→ Try it: Copy out every line below without alteration.

[Stored records]
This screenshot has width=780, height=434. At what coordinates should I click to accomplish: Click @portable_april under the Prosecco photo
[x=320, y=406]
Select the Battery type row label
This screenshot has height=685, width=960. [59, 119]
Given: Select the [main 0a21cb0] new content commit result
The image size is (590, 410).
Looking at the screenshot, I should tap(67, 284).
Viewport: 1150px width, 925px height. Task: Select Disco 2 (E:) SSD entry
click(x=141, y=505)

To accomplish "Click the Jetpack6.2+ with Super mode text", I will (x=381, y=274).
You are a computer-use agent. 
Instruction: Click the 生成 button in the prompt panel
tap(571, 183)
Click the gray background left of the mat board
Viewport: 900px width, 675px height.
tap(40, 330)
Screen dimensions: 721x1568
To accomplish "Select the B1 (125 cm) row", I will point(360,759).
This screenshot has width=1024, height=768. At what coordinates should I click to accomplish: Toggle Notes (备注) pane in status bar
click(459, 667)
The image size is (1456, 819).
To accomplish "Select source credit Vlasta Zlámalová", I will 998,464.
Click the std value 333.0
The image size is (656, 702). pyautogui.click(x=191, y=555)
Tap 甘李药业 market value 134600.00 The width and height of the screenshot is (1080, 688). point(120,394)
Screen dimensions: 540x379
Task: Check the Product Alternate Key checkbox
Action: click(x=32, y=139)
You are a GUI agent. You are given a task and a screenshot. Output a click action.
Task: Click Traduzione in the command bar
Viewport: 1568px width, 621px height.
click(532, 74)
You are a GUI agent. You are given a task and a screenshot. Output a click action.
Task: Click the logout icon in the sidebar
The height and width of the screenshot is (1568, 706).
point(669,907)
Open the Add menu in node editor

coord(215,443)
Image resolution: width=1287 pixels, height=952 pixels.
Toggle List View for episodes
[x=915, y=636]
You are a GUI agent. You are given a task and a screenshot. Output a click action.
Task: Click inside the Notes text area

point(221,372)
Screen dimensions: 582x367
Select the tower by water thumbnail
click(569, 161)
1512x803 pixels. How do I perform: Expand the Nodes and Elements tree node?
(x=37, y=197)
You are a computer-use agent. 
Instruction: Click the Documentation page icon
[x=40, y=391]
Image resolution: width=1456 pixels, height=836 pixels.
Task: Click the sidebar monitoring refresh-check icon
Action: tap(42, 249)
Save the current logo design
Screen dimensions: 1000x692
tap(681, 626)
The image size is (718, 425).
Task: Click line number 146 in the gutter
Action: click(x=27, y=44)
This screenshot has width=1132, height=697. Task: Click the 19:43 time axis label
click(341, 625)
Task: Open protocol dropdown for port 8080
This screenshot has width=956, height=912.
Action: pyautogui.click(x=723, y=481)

→ Problem solution:
This screenshot has width=780, height=434. At what coordinates should I click to accomplish: Click @portable_april under the Prosecco photo
[x=320, y=406]
Select the Battery type row label
This screenshot has height=685, width=960. [59, 119]
Given: Select the [main 0a21cb0] new content commit result
The image size is (590, 410).
Looking at the screenshot, I should tap(67, 284).
Viewport: 1150px width, 925px height. Task: Select Disco 2 (E:) SSD entry
click(x=141, y=505)

To accomplish "Click the Jetpack6.2+ with Super mode text", I will (x=381, y=274).
You are a computer-use agent. 
Instruction: Click the 生成 button in the prompt panel
tap(571, 183)
Click the gray background left of the mat board
Viewport: 900px width, 675px height.
tap(40, 330)
Screen dimensions: 721x1568
To accomplish "Select the B1 (125 cm) row", I will point(360,759).
This screenshot has width=1024, height=768. At what coordinates should I click to accomplish: Toggle Notes (备注) pane in status bar
click(459, 667)
The image size is (1456, 819).
To accomplish "Select source credit Vlasta Zlámalová", I will 998,464.
Click the std value 333.0
The image size is (656, 702). pyautogui.click(x=191, y=555)
Tap 甘李药业 market value 134600.00 The width and height of the screenshot is (1080, 688). point(120,394)
Screen dimensions: 540x379
Task: Check the Product Alternate Key checkbox
Action: click(x=32, y=139)
You are a GUI agent. You are given a task and a screenshot. Output a click action.
Task: Click Traduzione in the command bar
Viewport: 1568px width, 621px height.
click(532, 74)
You are a GUI agent. You are given a task and a screenshot. Output a click action.
Task: Click the logout icon in the sidebar
The height and width of the screenshot is (1568, 706).
point(669,907)
Open the Add menu in node editor

coord(215,443)
Image resolution: width=1287 pixels, height=952 pixels.
Toggle List View for episodes
[x=915, y=636]
You are a GUI agent. You are given a task and a screenshot. Output a click action.
Task: Click inside the Notes text area

point(221,372)
Screen dimensions: 582x367
Select the tower by water thumbnail
click(569, 161)
1512x803 pixels. How do I perform: Expand the Nodes and Elements tree node?
(x=37, y=197)
You are a computer-use agent. 
Instruction: Click the Documentation page icon
[x=40, y=391]
Image resolution: width=1456 pixels, height=836 pixels.
Task: Click the sidebar monitoring refresh-check icon
Action: tap(42, 249)
Save the current logo design
Screen dimensions: 1000x692
tap(681, 626)
The image size is (718, 425).
Task: Click line number 146 in the gutter
Action: click(x=27, y=44)
This screenshot has width=1132, height=697. Task: Click the 19:43 time axis label
click(341, 625)
Task: Open protocol dropdown for port 8080
This screenshot has width=956, height=912.
Action: pyautogui.click(x=723, y=481)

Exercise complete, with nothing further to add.